The ASTER instrument on NASA's Terra satellite captured this false-color image of Moore, Okla., on June 2, two weeks after a powerful tornado swept through. The scar left by the tornado can be seen as a brownish streak slashing across the image.
The ASTER instrument on NASA's Terra satellite captured this false-color image of Moore, Okla., on June 2, two weeks after a powerful tornado swept through. The scar left by the tornado can be seen as a brownish streak slashing across the image.Robert Simmon / NASA / GSFC / METI / ERSDAC / JAROS

The photos and videos taken on the ground after a powerful tornado tore through the Oklahoma City suburb of Moore on May 20 showed the human scale of the destruction. Now a satellite image shows the full scale of the disaster, with the trail of damage the tornado left visible as a scar across the landscape.

The twister touched down at 2:56 p.m. CT, 4.4 miles (7.1 kilometers) west of the town of Newcastle, and was on the ground for about 40 minutes, barreling through Moore and finally dissipating 4.8 miles (7.7 kilometers) east of the city at 3:35 p.m. CT, according to National Weather Service surveyors. The total path of the tornado was 17 miles (27 kilometers) long and 1.3 miles (2.1 kilometers) across at its widest. The tornado started and ended its life as an EF0, the lowest rating on the Enhanced Fujita scale, but at its peak, it was a terrible EF5, the highest ranking on the scale.

The path of the tornado can be seen in the damage it left on the ground, particularly at its strongest points, in an image captured by the Advanced Spaceborne Thermal Emission and Reflection Radiometer (ASTER) on NASA's Terra satellite on June 2 — more than two weeks after the tornado hit.

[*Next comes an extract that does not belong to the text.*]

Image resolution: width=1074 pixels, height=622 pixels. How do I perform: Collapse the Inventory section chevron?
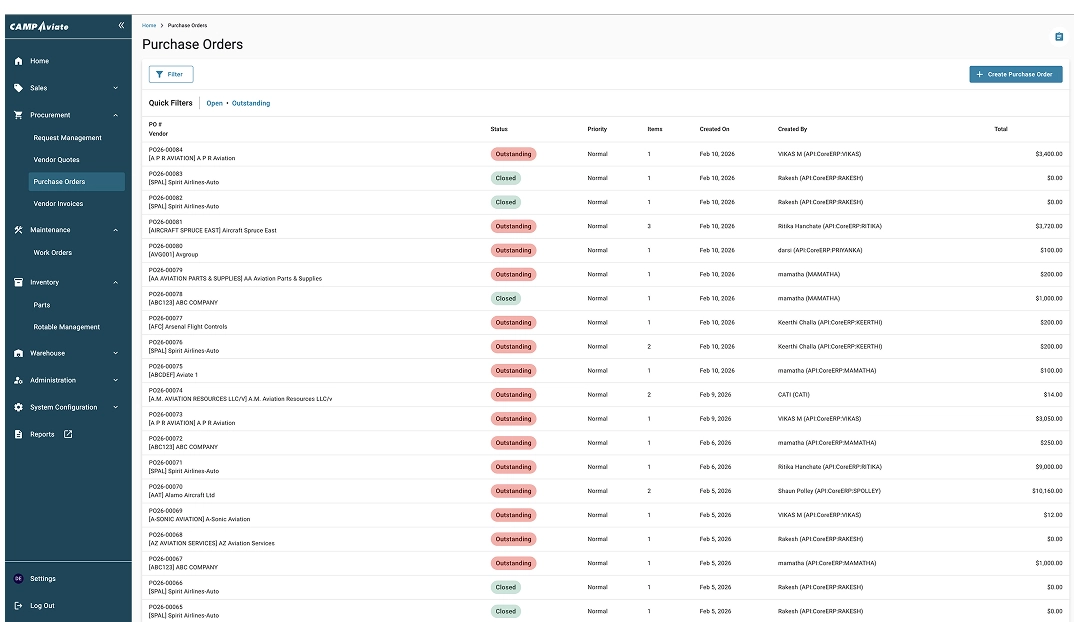[x=116, y=283]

The ASTER image, featured by NASA's Earth Observatory, presents a false-color view, with green, red and infrared wavelengths of light combined to distinguish particular features on the ground. In the image, water is blue, vegetation is red, and buildings and paved surfaces are a blue-gray. The damage path of the tornado is the jagged beige streak running from left to right across the image; the lack of color across it is a mark of the vegetation that was lost during the storm, Earth Observatory notes.

Satellites also captured the tornado outbreak from above, tracking the supercell thunderstorms that spawn tornadoes.

The Moore tornado killed 24 people and injured 387, according to the Oklahoma Department of Emergency Management. Final assessments on the damage haven't been completed, the department notes, but an estimated 1,150 homes were destroyed and the total damage is estimated at $2 billion.

The Moore tornado was followed 11 days later by another EF5 tornado near the town of El Reno, Okla., to the west of Oklahoma City. That tornado is the widest on record, measuring 2.6 miles (4.2 kilometers) across at its biggest. It was responsible for the deaths of three storm chasers.